**EXERCISE PASSAGE**
::::::::

EDGE 1 is a spectacular showcase of dance and movement

The opening night of this year’s Dancing on the Edge festival last Thursday featured an exciting and diverse program with platypuses, large radios and formidable chair towers.

The show opened with the Body Narrative Collective’s Here on the Ground, a multidisciplinary narrative exploring the relationship between two friends — Julia and Meghan — and the experiences they have shared. Taking turns as storyteller, Julia and Meghan pair simple poem-like phrases with precise dance movements as if articulating their sentences with their bodies.

As the women share stories of their pregnancies, aerial dance routines and families, we notice a few recurring themes — striking similarities between the two friends' life events, platypuses that haunt Julia’s dreams and familiar dance movements returning in different contexts. As the production engages in themes of birth and death as well as love and loss, these motions also cycle and repeat throughout the narrative.  

Here on the Ground weaves in and out of flashbacks as Meghan and Julia’s conversation drifts between anecdotes, highlighting different moments in time. Through the clever use of props and music, the scenes transition seamlessly. At one point, the women even manage to reenact an aerial dance routine from the ground. The end result is heartwarming and touching, yet light and whimsical.

::::::::

**ENTRIES SHOWN**
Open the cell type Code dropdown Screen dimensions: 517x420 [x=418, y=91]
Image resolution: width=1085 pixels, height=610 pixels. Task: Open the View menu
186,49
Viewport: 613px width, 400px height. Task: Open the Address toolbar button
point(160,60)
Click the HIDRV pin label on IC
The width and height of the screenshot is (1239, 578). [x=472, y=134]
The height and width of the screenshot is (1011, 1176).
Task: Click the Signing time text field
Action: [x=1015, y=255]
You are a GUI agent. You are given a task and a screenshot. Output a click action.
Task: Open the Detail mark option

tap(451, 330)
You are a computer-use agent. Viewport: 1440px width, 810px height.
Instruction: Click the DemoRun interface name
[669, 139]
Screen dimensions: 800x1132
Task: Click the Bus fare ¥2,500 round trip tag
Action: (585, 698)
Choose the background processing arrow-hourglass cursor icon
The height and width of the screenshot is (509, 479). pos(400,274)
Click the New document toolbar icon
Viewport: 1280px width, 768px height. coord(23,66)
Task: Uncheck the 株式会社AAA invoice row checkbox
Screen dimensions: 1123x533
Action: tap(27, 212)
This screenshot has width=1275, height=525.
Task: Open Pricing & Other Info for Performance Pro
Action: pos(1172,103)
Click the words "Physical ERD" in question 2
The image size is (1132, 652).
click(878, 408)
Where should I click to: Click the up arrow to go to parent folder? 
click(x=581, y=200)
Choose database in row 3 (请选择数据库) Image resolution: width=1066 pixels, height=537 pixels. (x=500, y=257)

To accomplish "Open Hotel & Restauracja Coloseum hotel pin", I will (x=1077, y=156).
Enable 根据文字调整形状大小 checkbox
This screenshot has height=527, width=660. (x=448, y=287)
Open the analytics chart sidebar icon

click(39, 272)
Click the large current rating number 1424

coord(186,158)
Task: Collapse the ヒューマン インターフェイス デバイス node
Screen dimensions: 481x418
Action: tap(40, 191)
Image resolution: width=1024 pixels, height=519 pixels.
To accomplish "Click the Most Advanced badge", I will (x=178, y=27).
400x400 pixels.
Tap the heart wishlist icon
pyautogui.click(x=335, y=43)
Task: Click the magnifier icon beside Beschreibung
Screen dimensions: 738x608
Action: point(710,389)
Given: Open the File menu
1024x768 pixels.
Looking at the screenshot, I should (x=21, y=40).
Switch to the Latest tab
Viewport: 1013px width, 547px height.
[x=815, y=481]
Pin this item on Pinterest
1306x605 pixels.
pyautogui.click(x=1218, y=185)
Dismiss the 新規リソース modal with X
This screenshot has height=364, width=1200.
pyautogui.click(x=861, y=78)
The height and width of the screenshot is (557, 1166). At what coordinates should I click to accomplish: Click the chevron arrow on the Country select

::::::::

**TASK ITEM A**
Write out the part of the festival review above exactly, starting with "The opening night" and going on through "with their bodies.".
**TASK ITEM B**
Answer these questions from the festival review above, one line each:
(i) Which piece opened the show?
(ii) What animals haunt Julia's dreams?
(iii) What kind of routine do the two women reenact from the ground?
**TASK ITEM C**
For each statement, say whether the festival review above agrees with it, and quote the words that decide it.
(i) The festival's opening night took place last Thursday.
(ii) Here on the Ground presents its story in strict chronological order.
(iii) Julia and Meghan take turns as storyteller.

**ANSWER SECTION A**
The opening night of this year’s Dancing on the Edge festival last Thursday featured an exciting and diverse program with platypuses, large radios and formidable chair towers.

The show opened with the Body Narrative Collective’s Here on the Ground, a multidisciplinary narrative exploring the relationship between two friends — Julia and Meghan — and the experiences they have shared. Taking turns as storyteller, Julia and Meghan pair simple poem-like phrases with precise dance movements as if articulating their sentences with their bodies.

**ANSWER SECTION B**
(i) The Body Narrative Collective's Here on the Ground.
(ii) Platypuses.
(iii) An aerial dance routine.

**ANSWER SECTION C**
(i) Yes: "The opening night of this year’s Dancing on the Edge festival last Thursday"
(ii) No: "Here on the Ground weaves in and out of flashbacks"
(iii) Yes: "Taking turns as storyteller, Julia and Meghan pair simple poem-like phrases with precise dance movements"